◆ **Materials provided**:

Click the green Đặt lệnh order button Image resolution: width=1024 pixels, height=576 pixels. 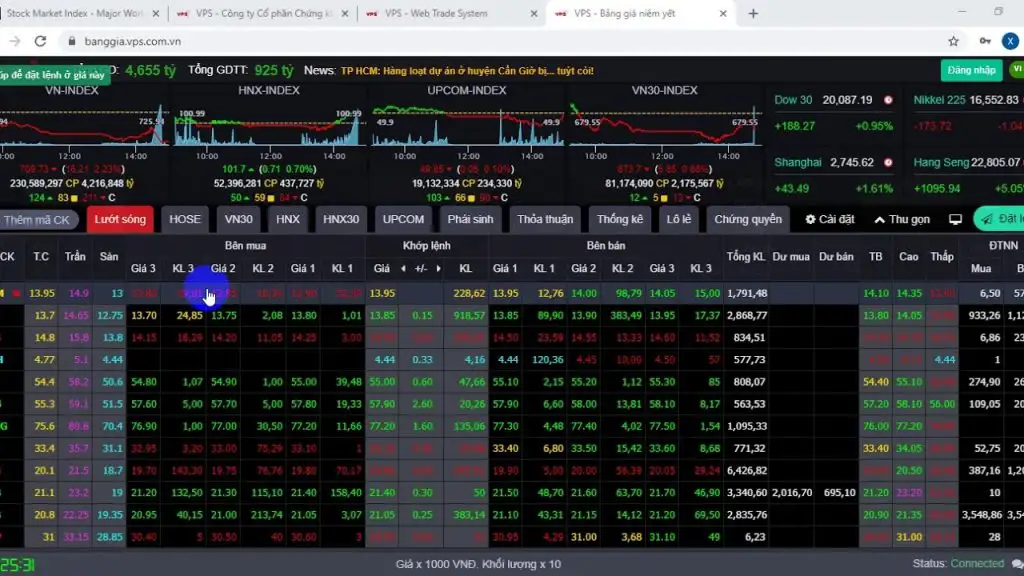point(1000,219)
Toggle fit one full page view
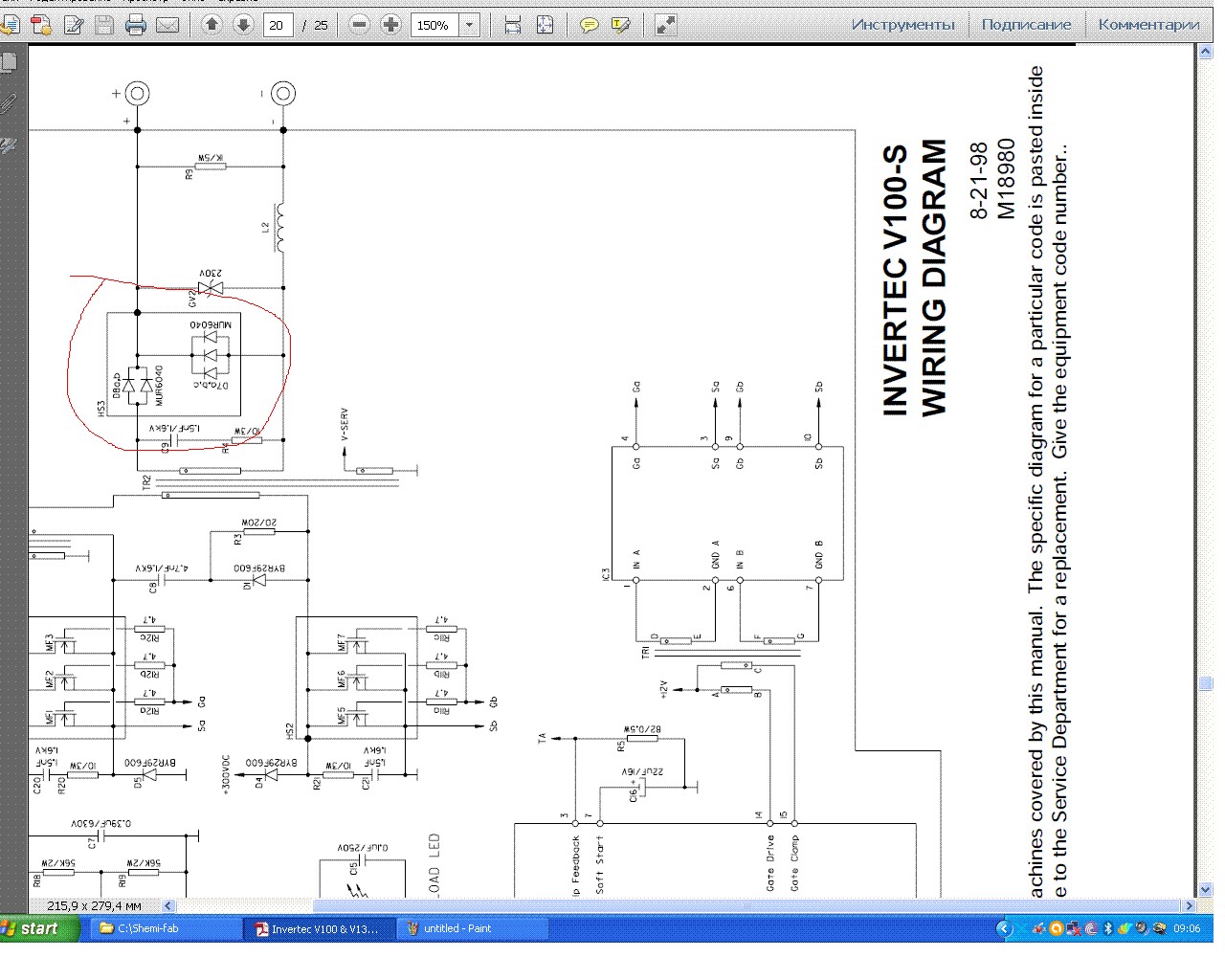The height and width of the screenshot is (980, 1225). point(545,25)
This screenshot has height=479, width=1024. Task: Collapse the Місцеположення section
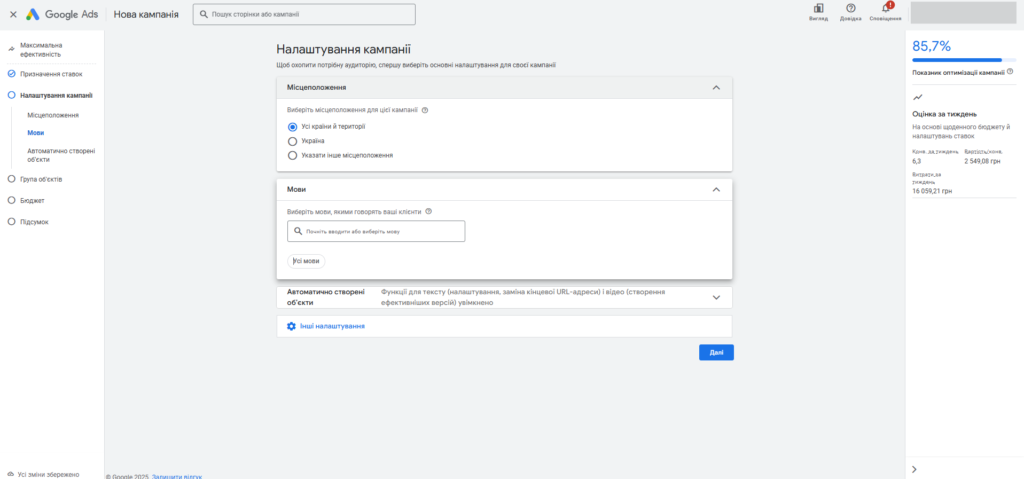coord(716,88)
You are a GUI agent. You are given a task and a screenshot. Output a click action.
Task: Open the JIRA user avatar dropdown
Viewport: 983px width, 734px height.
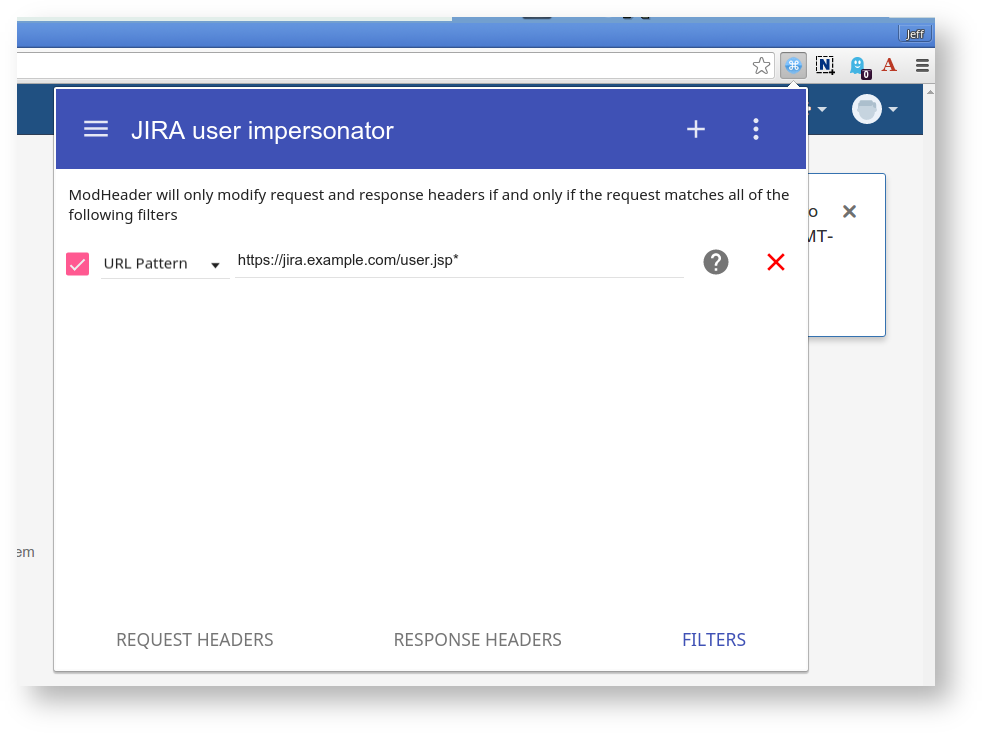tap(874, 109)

==

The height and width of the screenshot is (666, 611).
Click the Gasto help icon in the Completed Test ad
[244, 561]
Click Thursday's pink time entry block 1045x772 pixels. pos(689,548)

◆ **Action item**:
Beginning at the line with "Click the Gasto" and stopping after the line with "Click Thursday's pink", please write out every line of the data above exactly and nothing else.

◆ **Reply**:
Click the Gasto help icon in the Completed Test ad
[244, 561]
Click Thursday's pink time entry block 1045x772 pixels. pos(689,548)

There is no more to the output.